Ipertensione, il farmaco giusto? Ce lo svela il nostro Dna

Pubblicato il 25 Novembre 2010 13:52 | Ultimo aggiornamento: 25 Novembre 2010 13:52

Il Dna ci indica quale farmaco è meglio per noi. Il difficile sta nell’interpretare i suoi segnali. Ma uno studio italiano Science Translational Medecine e riportato oggi da Repubblica ha compilato una sorta di “cartina stradale” per scegliere, con l’aiuto della genetica, il farmaco giusto contro l’ipertensione.

La medicina tradizionale ha a disposizione un ottantina di medicinali contro l’ipertensione, ma è difficile, per i medici, capire quali funzionino meglio. Per questo, spiega Giuseppe Banchi, professore all’università Vita e Salute del San Raffele, “abbiamo deciso di esplorare le radici della pressione troppo alta, identificando alcuni geni che la provocano”.

Nello studio gli scienziati spiegano come alcune combinazioni di geni “regolino all’interno dei reni l’assorbimento di sodio nel sangue: uno dei meccanismi alla base della pressione sanguigna”. In questo modo si capisce quale combinazione di geni è alla base della specifica forma di ipertensione. E si può scegliere il farmaco adatto a curarla.

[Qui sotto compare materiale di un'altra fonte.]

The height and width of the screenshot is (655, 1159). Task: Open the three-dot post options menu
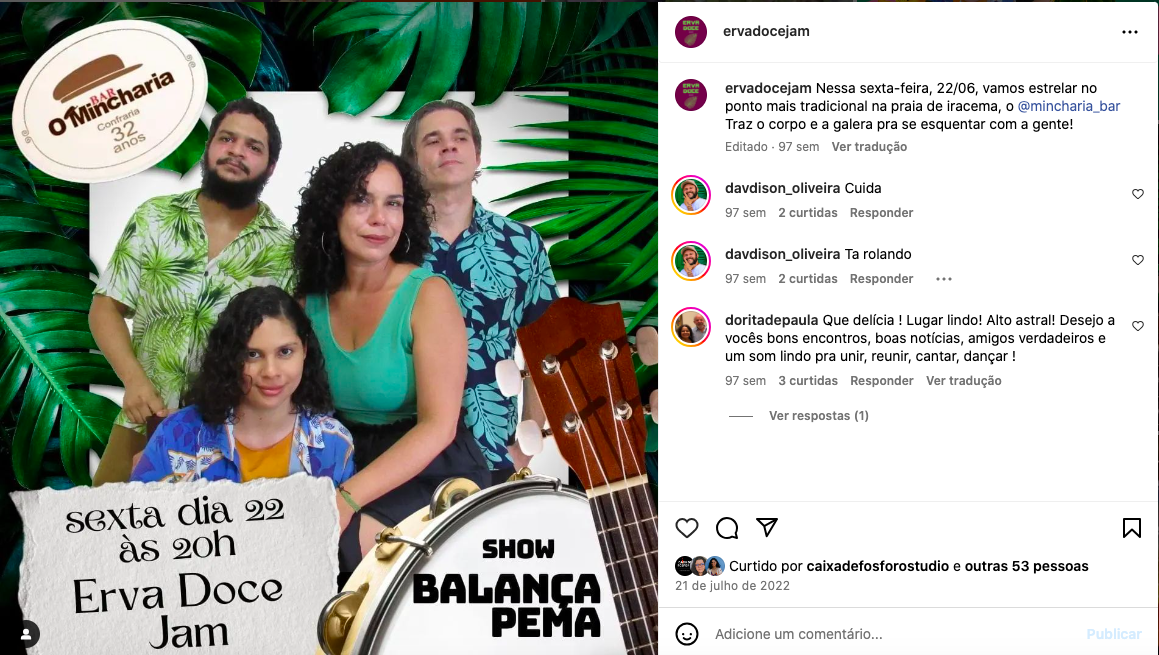coord(1129,32)
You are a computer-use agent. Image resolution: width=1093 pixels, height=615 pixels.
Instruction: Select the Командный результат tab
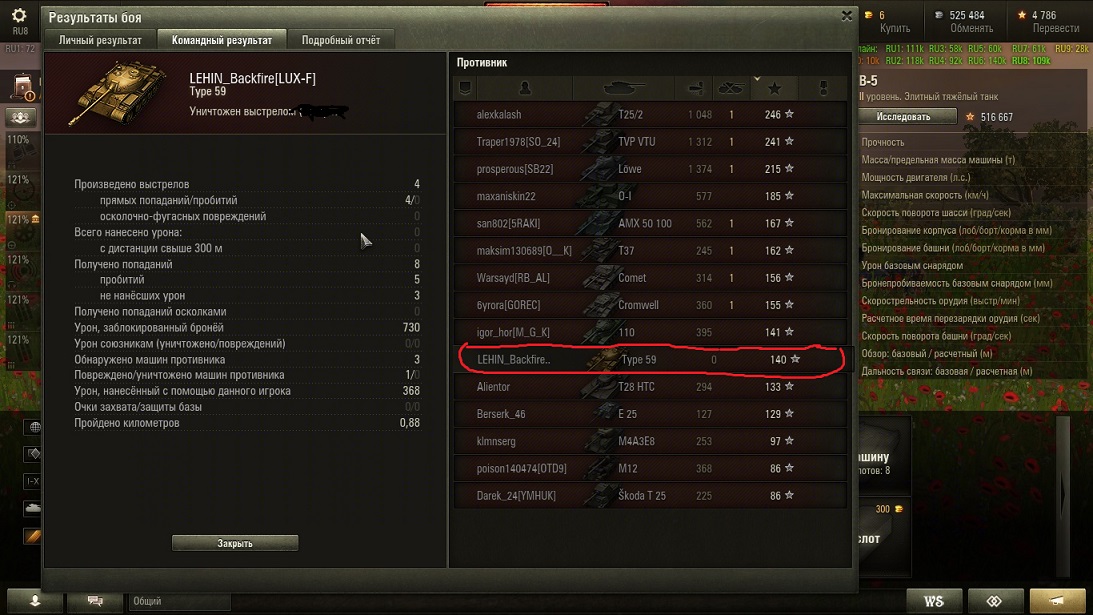click(222, 40)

Del resto la farmacogenica, cioè “l’applicazione di informazioni genetiche per la scelta dei farmaci più efficaci e la calibrazione delle dosi”, è una delle discipline in maggior crescita negli ultimi anni.

Il successo della disciplina è dovuto all’oncologia. Nella diagnosi di un tumore si indicano spesso anche quali geni mutati sono all’origine della malattia. E questa informazione è fondamentale per la scelta della terapia migliore.

L’osservazione del Dna sta trovando un impiego anche nella ricerca di un farmaco contro l’Hiv: grazie all’esame dei geni si capisce in quali casi si può prescrivere e in quali invece c’è il rischio di provocare gravissimi effetti collaterali.